Ölümün karşısında başka hayatlar can bulurun karşılığı filmde hemşire ve doktorun yeşeren aşkıdır. Aşkla mutluluğu bulduğunu düşündüğümüz Peri, aşkı aşılama uğraşını ölüm yatağında da olsa göstermektedir. Ölümün kol gezdiği koridorda yeşeren aşkın değerini gösterme adına önemli bir adım olarak görülebilir. Ölüm sıradanlaşmıyorsa, sürekli ölümün etraf da somut varlığıyla gezdiği koridorda sevgilinin değerini bilme ve hayatın sunduklarını hissetmeyi öğrenme adına ölüm çok güzel bir öğreticidir. Ölüm kaybetme korkusunu yaşattığından, sevgilinin ve anın değerini bilmeyi de öğrenir insan. Gelin görün ki bunun sürekliliği dediğimiz gibi doğamızda yok. Bazı anların varlığı dediklerimizi inkâr etmez.
Kaybetmenin karşısında beliren ikinci değer oluşturma çabası baba oğul arasındaki kırgınlığı/küslüğü bitirmektir. Ölüm var olan şeyi insana hatırlatır. Varlarken kıymetlerini bil uyarısı yapılmaktadır.

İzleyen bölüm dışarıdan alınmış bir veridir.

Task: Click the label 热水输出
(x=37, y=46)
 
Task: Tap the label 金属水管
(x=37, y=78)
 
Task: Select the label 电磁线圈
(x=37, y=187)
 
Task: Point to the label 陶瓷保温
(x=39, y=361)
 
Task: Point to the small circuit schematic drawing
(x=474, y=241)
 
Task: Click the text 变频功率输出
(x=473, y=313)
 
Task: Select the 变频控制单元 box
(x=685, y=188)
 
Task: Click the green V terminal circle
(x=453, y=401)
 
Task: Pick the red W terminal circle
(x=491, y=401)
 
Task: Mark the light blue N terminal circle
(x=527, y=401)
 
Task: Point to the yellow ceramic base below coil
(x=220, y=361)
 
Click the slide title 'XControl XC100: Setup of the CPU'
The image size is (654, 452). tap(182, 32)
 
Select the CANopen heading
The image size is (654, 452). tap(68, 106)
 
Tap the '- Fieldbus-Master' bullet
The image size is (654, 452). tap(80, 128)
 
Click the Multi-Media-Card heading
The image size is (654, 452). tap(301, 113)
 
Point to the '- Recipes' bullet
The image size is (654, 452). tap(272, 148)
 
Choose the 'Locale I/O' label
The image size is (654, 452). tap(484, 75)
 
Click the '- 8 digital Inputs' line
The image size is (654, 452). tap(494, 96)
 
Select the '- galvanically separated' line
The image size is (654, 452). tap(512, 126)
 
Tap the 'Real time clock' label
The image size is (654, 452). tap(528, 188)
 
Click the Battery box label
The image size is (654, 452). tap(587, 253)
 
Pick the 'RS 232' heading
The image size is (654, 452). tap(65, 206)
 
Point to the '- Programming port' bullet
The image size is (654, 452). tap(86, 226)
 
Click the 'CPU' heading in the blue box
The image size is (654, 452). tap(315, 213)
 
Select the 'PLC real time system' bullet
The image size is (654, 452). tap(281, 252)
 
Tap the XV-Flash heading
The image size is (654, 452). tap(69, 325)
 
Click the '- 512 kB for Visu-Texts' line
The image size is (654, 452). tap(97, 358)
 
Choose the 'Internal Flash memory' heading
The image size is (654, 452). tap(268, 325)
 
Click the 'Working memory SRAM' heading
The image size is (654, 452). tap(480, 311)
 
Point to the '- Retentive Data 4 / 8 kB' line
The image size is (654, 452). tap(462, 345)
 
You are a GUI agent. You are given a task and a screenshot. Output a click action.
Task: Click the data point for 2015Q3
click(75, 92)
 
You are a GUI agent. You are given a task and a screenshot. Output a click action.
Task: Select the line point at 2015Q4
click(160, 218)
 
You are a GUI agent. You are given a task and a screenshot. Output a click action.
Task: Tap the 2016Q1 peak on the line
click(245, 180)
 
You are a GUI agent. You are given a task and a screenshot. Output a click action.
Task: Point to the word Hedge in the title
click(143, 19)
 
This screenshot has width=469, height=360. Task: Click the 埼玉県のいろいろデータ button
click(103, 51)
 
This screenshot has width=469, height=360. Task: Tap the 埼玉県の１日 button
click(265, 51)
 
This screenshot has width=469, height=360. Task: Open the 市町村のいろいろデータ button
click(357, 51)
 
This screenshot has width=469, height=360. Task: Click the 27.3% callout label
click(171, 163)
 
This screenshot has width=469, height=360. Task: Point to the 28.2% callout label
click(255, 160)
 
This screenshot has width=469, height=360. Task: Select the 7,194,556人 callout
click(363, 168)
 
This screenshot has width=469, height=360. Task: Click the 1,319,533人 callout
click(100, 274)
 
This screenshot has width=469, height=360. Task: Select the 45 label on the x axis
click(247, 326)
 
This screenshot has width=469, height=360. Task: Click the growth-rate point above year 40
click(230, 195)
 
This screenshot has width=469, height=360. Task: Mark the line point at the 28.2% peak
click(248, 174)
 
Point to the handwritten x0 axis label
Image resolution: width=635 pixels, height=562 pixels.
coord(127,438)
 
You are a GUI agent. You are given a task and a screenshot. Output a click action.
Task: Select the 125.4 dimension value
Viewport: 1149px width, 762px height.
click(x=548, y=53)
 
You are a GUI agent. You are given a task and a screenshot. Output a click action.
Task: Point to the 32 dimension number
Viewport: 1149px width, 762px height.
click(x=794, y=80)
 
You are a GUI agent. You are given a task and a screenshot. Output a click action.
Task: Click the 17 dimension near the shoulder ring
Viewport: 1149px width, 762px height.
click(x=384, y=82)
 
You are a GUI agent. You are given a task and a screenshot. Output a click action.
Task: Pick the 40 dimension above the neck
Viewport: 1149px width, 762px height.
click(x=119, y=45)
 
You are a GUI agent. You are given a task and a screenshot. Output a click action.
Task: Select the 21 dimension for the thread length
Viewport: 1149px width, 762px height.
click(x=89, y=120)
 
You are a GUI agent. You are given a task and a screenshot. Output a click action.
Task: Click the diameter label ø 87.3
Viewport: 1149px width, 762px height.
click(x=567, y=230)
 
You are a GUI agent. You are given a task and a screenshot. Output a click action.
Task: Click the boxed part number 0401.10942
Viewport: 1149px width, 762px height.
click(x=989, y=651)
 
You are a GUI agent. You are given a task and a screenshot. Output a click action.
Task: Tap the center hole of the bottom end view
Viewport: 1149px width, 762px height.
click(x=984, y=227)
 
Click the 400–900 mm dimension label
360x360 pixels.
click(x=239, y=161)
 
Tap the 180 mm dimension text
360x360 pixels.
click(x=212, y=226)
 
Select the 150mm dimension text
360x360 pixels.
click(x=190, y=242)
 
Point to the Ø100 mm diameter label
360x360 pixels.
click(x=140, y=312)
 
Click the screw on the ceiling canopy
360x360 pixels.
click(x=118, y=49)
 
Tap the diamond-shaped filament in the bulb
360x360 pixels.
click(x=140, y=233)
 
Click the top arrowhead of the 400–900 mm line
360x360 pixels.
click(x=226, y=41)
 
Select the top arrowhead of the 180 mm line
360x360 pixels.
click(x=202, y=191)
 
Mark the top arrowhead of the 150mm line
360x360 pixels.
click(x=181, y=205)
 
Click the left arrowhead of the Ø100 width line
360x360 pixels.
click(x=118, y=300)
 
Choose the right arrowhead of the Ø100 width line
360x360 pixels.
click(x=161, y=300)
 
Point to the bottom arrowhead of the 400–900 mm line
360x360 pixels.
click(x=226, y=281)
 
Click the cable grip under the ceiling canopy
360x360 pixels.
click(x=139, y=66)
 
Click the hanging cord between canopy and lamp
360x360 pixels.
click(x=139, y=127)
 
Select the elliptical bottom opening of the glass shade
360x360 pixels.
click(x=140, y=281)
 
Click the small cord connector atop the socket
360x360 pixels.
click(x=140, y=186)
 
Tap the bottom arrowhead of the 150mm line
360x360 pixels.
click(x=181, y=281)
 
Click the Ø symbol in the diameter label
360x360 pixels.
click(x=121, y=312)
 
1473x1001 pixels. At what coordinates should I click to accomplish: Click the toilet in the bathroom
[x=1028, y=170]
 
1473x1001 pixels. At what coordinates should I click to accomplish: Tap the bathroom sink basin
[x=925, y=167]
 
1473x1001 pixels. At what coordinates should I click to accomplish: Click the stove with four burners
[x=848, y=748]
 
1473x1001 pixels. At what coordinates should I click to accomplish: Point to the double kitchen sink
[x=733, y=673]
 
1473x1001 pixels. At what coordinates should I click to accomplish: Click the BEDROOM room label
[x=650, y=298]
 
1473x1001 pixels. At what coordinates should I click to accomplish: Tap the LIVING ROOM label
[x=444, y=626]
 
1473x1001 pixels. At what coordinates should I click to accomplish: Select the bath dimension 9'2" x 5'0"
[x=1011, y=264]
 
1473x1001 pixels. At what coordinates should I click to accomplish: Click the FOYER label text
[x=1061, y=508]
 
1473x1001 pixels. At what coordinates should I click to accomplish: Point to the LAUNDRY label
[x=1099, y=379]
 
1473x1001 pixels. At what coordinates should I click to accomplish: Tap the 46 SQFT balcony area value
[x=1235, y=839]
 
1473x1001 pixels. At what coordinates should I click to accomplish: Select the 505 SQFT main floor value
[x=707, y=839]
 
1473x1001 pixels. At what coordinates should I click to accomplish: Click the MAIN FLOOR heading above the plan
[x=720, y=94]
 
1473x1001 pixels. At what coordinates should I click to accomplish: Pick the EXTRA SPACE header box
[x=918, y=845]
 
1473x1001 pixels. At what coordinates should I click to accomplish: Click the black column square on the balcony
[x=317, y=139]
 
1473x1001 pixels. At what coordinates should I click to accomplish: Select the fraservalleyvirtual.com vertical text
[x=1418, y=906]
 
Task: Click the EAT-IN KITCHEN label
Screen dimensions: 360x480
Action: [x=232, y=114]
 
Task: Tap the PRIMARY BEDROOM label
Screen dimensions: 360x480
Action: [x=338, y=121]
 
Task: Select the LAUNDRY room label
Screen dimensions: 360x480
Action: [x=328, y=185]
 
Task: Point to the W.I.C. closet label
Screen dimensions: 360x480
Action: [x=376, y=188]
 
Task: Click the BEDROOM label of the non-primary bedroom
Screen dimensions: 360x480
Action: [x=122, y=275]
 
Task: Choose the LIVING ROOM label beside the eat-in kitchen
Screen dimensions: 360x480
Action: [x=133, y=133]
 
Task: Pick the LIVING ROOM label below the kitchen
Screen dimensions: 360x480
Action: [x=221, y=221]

Tabii bu bütün söylediklerimizi maalesef filmin zayıf kurgusu ve kötü oyunculukları vermekte zorlanmaktadır. Seyirci aşk ile ölüm arasındaki bağı daha kaliteli senaryo ve oyunculuklarla görmesi hak etmektedir ki bahsettiğimiz farkındalık sadece dramatik amaçlarla hazırlanmış filmlerle oluşturulamaz. Aşk ve ölüm ikilisinin sunumunda bir felsefik bakış açısı olmalıdır. Evet, filmin dram ve komedi tarafı ihmal edilmesin ama film bunlarla da seyirciyi boğmamalıdır.
Ayrıca şunu da unutmamak gerekir, erkek kadının kahramanı değildir ve olmamalıdır. Kahraman etiketi bir beklenti ve misyon yüklemektedir erkeğe. İlişkiler etiketler üzerine kurulduğunda yapaylaşır ve gerçekliği kaybolur. Beklenti üzerine kurulan ilişkilerde kriterler doğallıktan çıkar ve olmayan özellikler aranır. Bunun beraberliğinde ilişkinin ömrü kısalır. Çocukların kahraman babaları olur; ama kahraman sevgililer olmaz. Kişi sevgilisine kendini doğallığıyla sunmalıdır. Ötesi maskelerdir.